RE Covid: Amnesty Maybe. Amnesia Never.

Tuesday, November 01, 2022

Writing at The Atlantic, Emily Oster of Brown University suggests that we "declare a pandemic amnesty" regarding positions many held that were eventually proved wrong.

She seems overall reasonable, if more cautious then than I, and has a point:

Image by DDP, via Unsplash, license.
Some of these choices turned out better than others. To take an example close to my own work, there is an emerging (if not universal) consensus that schools in the U.S. were closed for too long: The health risks of in-school spread were relatively low, whereas the costs to students' well-being and educational progress were high. The latest figures on learning loss are alarming. But in spring and summer 2020, we had only glimmers of information. Reasonable people -- people who cared about children and teachers -- advocated on both sides of the reopening debate. [bold added]
And, much later:
The people who got it right, for whatever reason, may want to gloat. Those who got it wrong, for whatever reason, may feel defensive and retrench into a position that doesn't accord with the facts. All of this gloating and defensiveness continues to gobble up a lot of social energy and to drive the culture wars, especially on the internet. These discussions are heated, unpleasant and, ultimately, unproductive. In the face of so much uncertainty, getting something right had a hefty element of luck. And, similarly, getting something wrong wasn't a moral failing. Treating pandemic choices as a scorecard on which some people racked up more points than others is preventing us from moving forward.

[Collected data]
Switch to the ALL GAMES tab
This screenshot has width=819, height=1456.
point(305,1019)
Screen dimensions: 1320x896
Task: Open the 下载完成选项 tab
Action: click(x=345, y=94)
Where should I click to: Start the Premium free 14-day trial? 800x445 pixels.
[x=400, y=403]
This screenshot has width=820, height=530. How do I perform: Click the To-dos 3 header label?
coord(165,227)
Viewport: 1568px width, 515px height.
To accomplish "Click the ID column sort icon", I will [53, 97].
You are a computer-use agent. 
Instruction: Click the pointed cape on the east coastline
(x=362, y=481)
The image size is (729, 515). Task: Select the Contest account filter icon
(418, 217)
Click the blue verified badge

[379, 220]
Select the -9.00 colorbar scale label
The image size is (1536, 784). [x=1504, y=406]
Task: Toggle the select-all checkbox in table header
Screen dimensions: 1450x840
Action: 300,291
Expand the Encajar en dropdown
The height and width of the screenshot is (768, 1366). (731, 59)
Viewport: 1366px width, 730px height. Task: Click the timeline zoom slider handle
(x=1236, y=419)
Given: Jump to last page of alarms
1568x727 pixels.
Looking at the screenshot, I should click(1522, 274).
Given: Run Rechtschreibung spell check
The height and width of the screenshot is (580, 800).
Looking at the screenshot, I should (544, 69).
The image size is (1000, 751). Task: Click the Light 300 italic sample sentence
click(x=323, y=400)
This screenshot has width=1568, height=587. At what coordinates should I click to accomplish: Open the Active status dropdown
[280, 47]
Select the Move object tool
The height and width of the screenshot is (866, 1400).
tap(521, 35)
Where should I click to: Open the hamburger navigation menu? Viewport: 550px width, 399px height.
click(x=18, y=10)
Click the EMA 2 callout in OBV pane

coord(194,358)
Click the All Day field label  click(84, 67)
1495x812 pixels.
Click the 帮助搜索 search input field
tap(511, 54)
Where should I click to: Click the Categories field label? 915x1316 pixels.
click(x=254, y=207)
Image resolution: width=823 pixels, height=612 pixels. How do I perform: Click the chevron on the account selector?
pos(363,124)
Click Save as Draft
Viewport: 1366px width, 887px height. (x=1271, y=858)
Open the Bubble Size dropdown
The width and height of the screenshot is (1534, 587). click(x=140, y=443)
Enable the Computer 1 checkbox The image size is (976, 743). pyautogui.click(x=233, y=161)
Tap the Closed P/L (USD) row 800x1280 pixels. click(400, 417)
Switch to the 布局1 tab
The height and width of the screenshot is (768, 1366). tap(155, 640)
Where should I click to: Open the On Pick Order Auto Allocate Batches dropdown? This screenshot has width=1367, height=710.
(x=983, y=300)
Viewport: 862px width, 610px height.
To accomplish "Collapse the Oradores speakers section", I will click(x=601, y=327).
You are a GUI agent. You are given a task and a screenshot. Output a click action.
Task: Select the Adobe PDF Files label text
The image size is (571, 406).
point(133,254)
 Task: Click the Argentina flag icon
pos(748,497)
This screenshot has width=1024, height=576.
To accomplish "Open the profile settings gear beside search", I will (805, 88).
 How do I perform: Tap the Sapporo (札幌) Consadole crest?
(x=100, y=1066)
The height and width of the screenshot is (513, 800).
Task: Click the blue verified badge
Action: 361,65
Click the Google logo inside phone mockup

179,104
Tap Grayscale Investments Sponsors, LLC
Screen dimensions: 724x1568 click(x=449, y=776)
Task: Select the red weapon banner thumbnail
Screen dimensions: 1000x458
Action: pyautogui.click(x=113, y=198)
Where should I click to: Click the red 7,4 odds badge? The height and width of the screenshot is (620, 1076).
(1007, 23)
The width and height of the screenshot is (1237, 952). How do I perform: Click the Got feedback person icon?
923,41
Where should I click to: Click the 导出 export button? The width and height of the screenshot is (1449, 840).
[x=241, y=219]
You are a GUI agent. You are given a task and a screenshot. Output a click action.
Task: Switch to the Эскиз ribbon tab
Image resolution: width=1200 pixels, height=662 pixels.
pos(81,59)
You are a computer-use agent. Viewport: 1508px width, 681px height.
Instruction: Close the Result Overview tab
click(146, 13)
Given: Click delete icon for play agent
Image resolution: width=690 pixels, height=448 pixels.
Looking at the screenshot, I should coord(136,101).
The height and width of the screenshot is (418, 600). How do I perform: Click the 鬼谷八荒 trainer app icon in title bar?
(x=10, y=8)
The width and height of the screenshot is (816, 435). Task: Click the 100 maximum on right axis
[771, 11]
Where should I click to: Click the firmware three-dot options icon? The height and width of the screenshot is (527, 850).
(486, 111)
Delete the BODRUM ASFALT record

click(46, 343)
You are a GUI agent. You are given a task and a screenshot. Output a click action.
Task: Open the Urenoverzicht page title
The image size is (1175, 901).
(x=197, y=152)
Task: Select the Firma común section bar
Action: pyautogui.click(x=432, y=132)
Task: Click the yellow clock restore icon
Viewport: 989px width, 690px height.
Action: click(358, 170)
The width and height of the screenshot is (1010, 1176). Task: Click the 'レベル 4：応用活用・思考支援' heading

> _Task to complete_
How would the blog post on Emily Oster's call for a pandemic amnesty go on? Continue it after its last sentence.

> _Response for this exercise_
We have to put these fights aside and declare a pandemic amnesty. We can leave out the willful purveyors of actual misinformation while forgiving the hard calls that people had no choice but to make with imperfect knowledge. Los Angeles County closed its beaches in summer 2020. Ex post facto, this makes no more sense than my family's masked hiking trips. But we need to learn from our mistakes and then let them go. We need to forgive the attacks, too. Because I thought schools should reopen and argued that kids as a group were not at high risk, I was called a "teacher killer" and a "génocidaire." It wasn't pleasant, but feelings were high. And I certainly don't need to dissect and rehash that time for the rest of my days. [bold added]
This mostly sounds good, although with the perspective of my late middle age, I think that anyone who feels a need to gloat -- or who becomes defensive when proven wrong -- should take that as a sign that they have soul-searching and thinking to do.

Learning about the pandemic should have been about getting oneself and one's loved ones through alive and well -- not about comparing oneself to others.Worse still were those whose focus during the pandemic was on forcing other people to follow orders.

Oster speaks of officials having to make hard calls. While it is true that our mixed economy improperly places officials in such positions and many were trying to act in good faith, it was also clear that many government officials were quite happy to trample on their constituents. It is these last (and their many civilian cheerleaders) I can't and won't forgive.

I have argued or referred readers elsewhere for a more pro-freedom approach to infectious disease. I will not belabor it here other than to say that Gavin Newsom was wrong to impose indefinite universal home detentions and Ron DeSantis was wrong to force companies to ignore the vaccination status of their employees and customers. What happened to the idea that individuals should take care not to infect others, while weighing their own risks from the disease?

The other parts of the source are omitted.